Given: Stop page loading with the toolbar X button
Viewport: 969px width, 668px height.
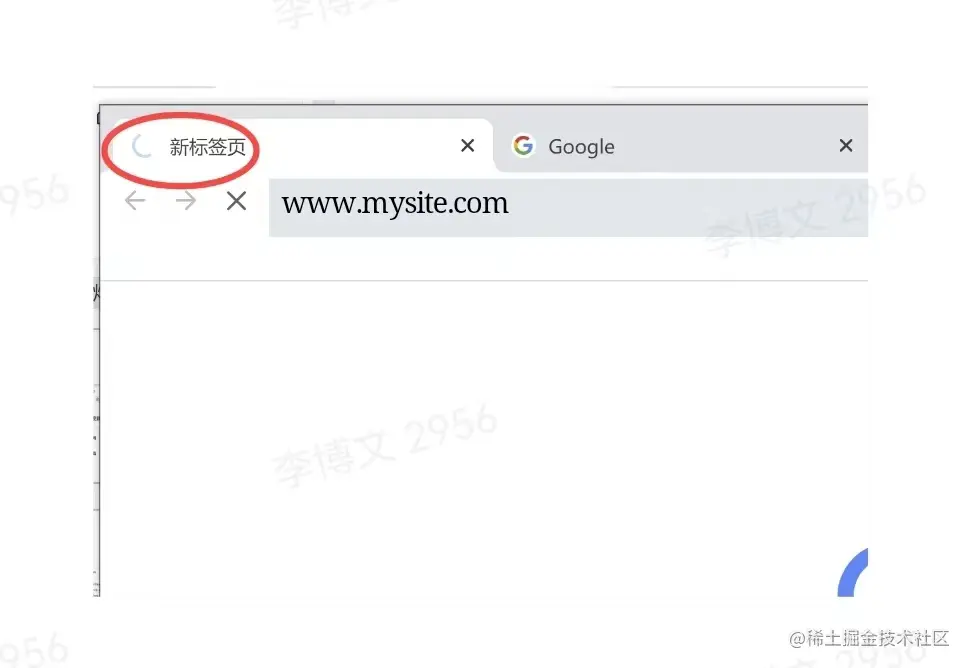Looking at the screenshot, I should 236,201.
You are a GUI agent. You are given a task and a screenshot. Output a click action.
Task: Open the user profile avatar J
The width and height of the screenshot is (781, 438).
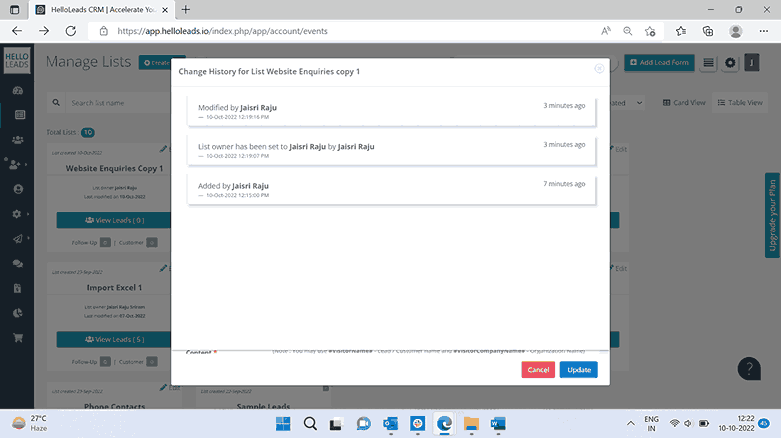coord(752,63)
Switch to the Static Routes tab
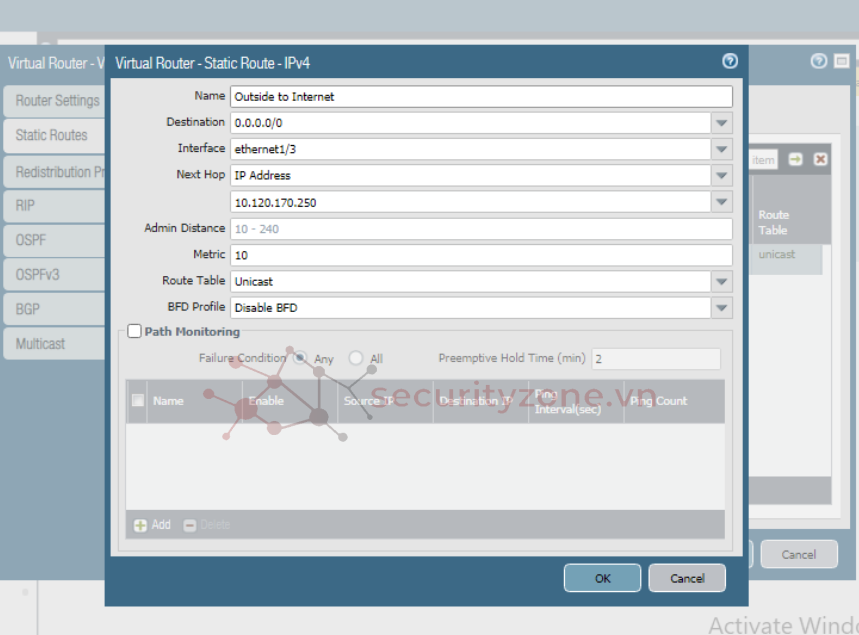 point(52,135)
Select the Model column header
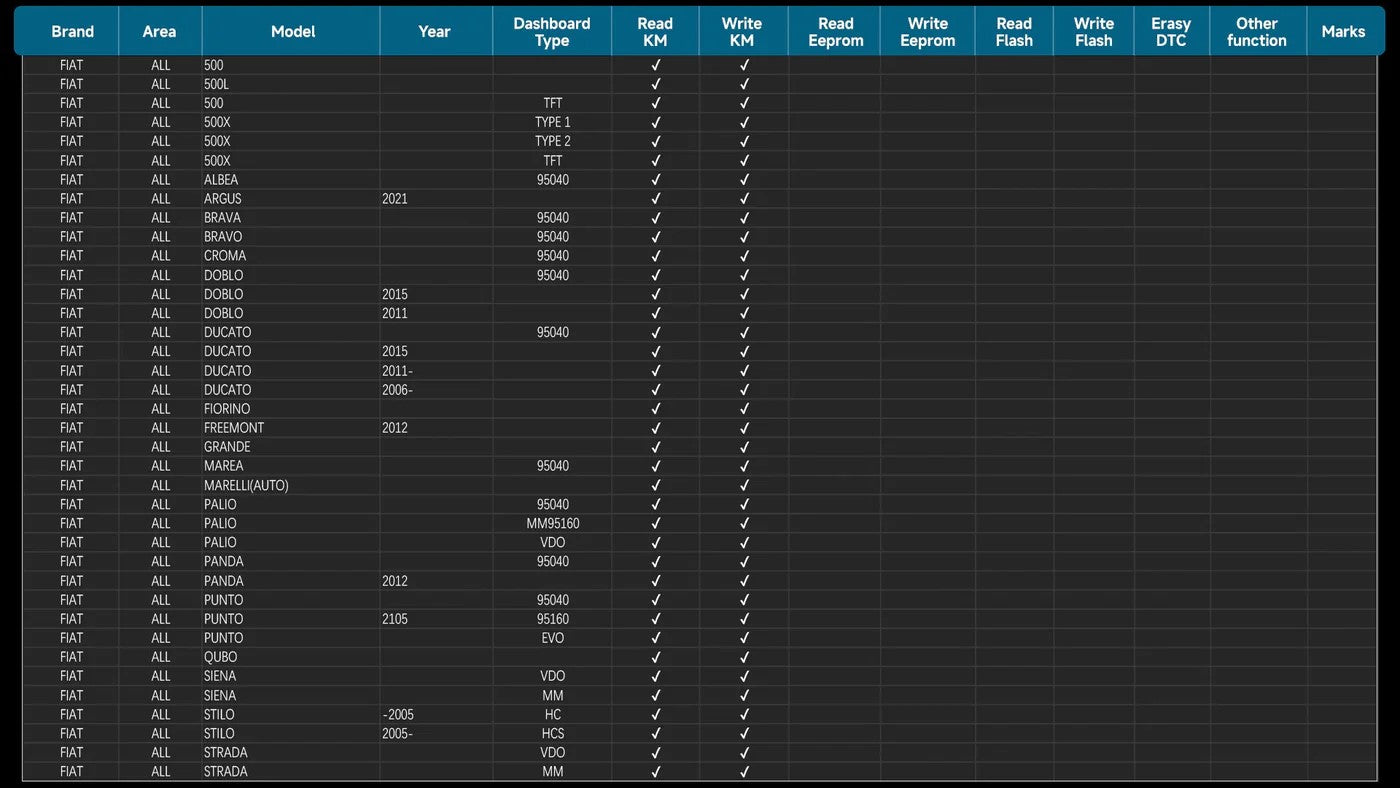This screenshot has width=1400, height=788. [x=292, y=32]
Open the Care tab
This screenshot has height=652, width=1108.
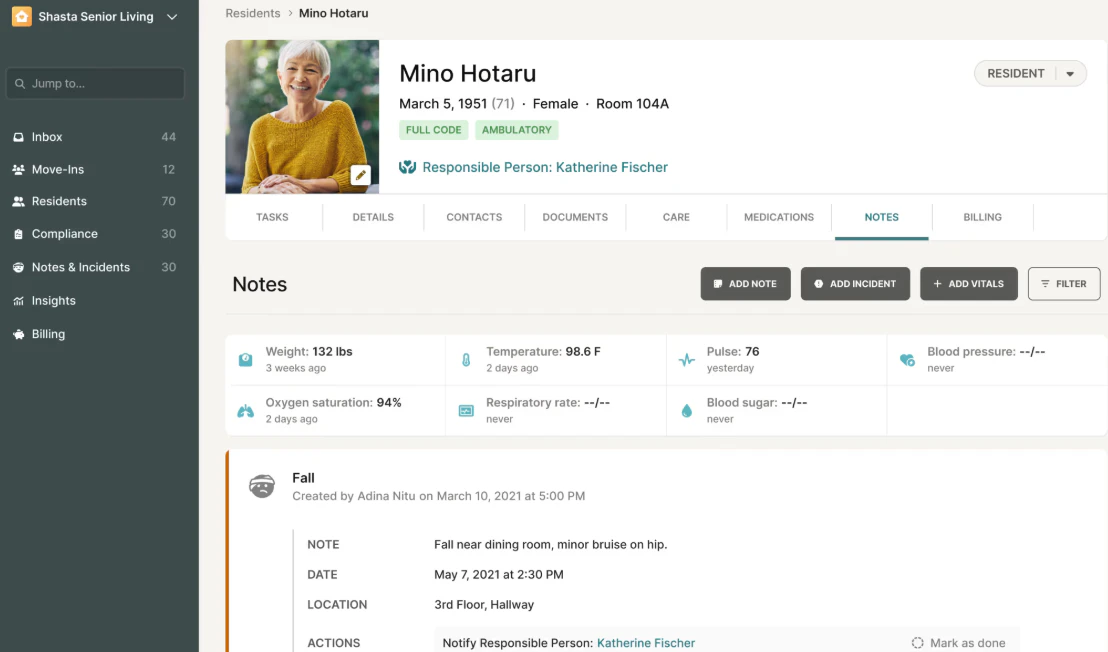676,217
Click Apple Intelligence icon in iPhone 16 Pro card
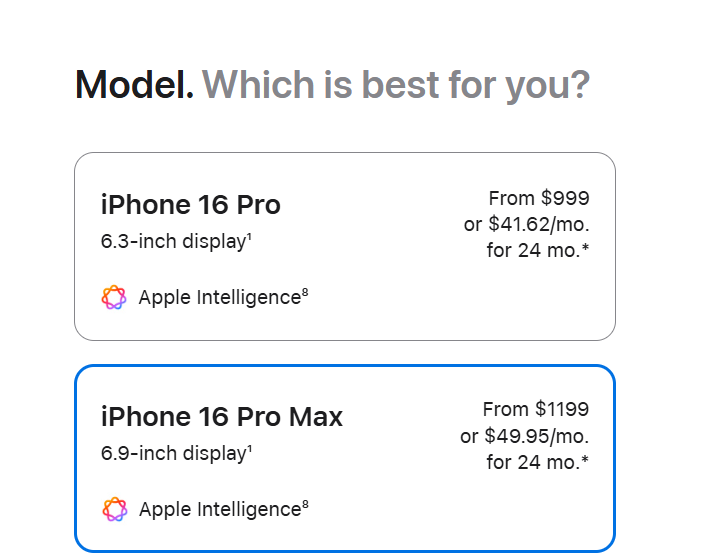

- - - -

PROBLEM REQUIREMENTS: Write out the records word for word from their first line through the line that contains "point(52,135)", including both. Leave the pictures out.

OUTPUT FOR THIS TASK:
Given: Stop page loading with the toolbar X button
Viewport: 969px width, 668px height.
Looking at the screenshot, I should 236,201.
You are a GUI agent. You are given a task and a screenshot. Output a click action.
Task: Open the user profile avatar J
The width and height of the screenshot is (781, 438).
coord(752,63)
Switch to the Static Routes tab
 point(52,135)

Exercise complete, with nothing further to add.